The answer must consist of every line in the data below that holds the word "agent".

● Input records:
-------------------------

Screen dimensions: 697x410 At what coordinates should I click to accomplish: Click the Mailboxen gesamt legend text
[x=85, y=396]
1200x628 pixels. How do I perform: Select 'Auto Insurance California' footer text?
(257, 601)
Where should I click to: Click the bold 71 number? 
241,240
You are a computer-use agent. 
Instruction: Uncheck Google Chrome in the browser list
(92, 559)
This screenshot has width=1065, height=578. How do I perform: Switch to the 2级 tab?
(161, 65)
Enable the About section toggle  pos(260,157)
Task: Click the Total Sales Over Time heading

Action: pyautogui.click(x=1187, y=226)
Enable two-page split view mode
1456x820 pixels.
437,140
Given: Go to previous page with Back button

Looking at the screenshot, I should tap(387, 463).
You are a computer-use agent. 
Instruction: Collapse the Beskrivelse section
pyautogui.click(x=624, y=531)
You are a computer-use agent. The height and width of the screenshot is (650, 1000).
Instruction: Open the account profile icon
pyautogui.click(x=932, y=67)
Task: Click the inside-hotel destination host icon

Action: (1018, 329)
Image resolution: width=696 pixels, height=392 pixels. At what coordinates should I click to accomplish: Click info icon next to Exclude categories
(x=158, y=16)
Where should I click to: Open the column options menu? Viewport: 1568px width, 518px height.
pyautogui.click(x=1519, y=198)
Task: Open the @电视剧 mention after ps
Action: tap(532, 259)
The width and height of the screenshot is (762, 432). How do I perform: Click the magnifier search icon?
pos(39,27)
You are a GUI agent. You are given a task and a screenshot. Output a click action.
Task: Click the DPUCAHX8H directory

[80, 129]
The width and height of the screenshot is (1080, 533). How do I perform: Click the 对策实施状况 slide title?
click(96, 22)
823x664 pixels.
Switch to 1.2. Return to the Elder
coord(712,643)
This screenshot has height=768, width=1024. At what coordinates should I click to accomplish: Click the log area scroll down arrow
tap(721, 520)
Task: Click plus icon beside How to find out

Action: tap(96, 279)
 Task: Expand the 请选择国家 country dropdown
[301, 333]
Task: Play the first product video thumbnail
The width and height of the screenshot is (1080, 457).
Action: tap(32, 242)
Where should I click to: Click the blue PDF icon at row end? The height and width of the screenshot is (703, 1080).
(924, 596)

-------------------------

● Exercise result:
You are a computer-use agent. 
You are a computer-use agent. 
You are a computer-use agent. The height and width of the screenshot is (650, 1000).
You are a GUI agent. You are given a task and a screenshot. Output a click action.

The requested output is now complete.